推特的正则表达式提及

时间:2017-03-29 12:36:11

标签: python regex twitter

我在"官方"遇到了麻烦。解析twitter的提及的正则表达式。 (https://github.com/twitter/twitter-text/blob/master/java/src/com/twitter/Regex.java

这是我的代码:

AT_SIGNS_CHARS = u"@\uFF20"
AT_SIGNS = "[" + AT_SIGNS_CHARS + "]"
mention_pattern = u"([^a-z0-9_!#$%&*" + AT_SIGNS_CHARS + "]|^|(?:^|[^a-z0-9_+~.-])RT:?)(" + AT_SIGNS + "+)([a-z0-9_]{1,20})(/[a-z][a-z0-9_\\-]{0,24})?"

patt = re.compile(mention_pattern)

pr = '@ciao bella'
print patt.findall(pr)

为什么要打印:

[('', '@', 'ciao', '')]

而不是:

['@ciao']

提前谢谢

1 个答案:

答案 0 :(得分:0)

如果您使用match并打印group(0),这是完全匹配而不考虑不同的组,您将看到所需的结果:

>>> patt.match(pr).group(0)
'@ciao'

如果要使用findall查找多个结果,可以在模式周围添加一组额外的括号,以便完整匹配是返回列表中每个元组的第一个元素:

AT_SIGNS_CHARS = u"@\uFF20"
AT_SIGNS = "[" + AT_SIGNS_CHARS + "]"
mention_pattern = u"(([^a-z0-9_!#$%&*" + AT_SIGNS_CHARS + "]|^|(?:^|[^a-z0-9_+~.-])RT:?)(" + AT_SIGNS + "+)([a-z0-9_]{1,20})(/[a-z][a-z0-9_\\-]{0,24})?)"

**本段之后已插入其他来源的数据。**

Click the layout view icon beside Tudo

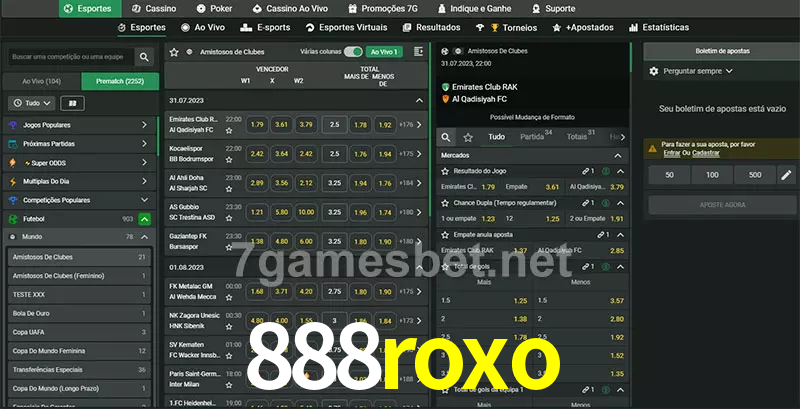[x=72, y=103]
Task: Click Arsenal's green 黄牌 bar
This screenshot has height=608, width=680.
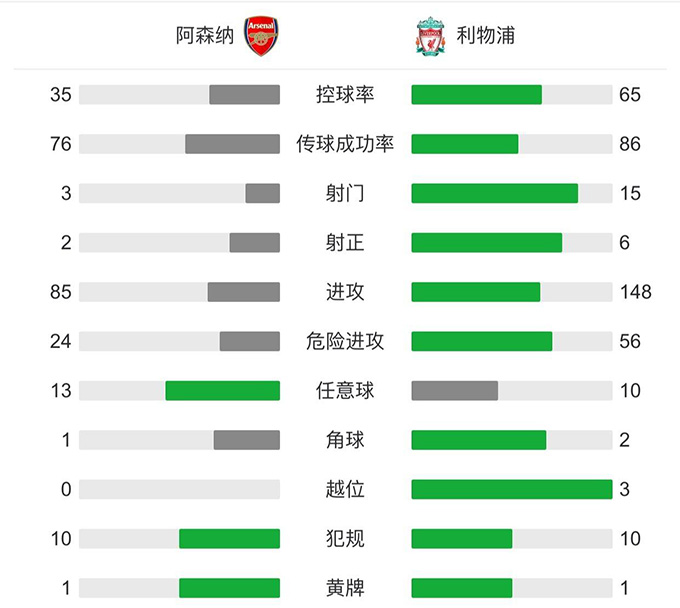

patt = re.compile(mention_pattern)

pr = '@ciao bella :-), 123 @adeu guapa'

>>> print patt.findall(pr)

[('@ciao', '', '@', 'ciao', ''), (' @adeu', ' ', '@', 'adeu', '')]

编辑:查找提及加拉丁语

AT_SIGNS_CHARS = u"@\uFF20"
AT_SIGNS = "[" + AT_SIGNS_CHARS + "]"
mention_pattern = u"([^a-z0-9_!#$%&*" + AT_SIGNS_CHARS + "]|^|(?:^|[^a-z0-9_+~.-])RT:?)(" + AT_SIGNS + "+)([a-z0-9_]{1,20})(/[a-z][a-z0-9_\\-]{0,24})?"
latin = u'[a-zA-Z]+'
mention_or_latin = "(%s|%s)" % (mention_pattern, latin)
patt = re.compile(mention_or_latin)

pr = '@ciao bella, @adeu guapa'

>>> print patt.findall(pr)
[('@ciao', '', '@', 'ciao', ''), ('bella', '', '', '', ''), (' @adeu', ' ', '@', 'adeu', ''), ('guapa', '', '', '', '')]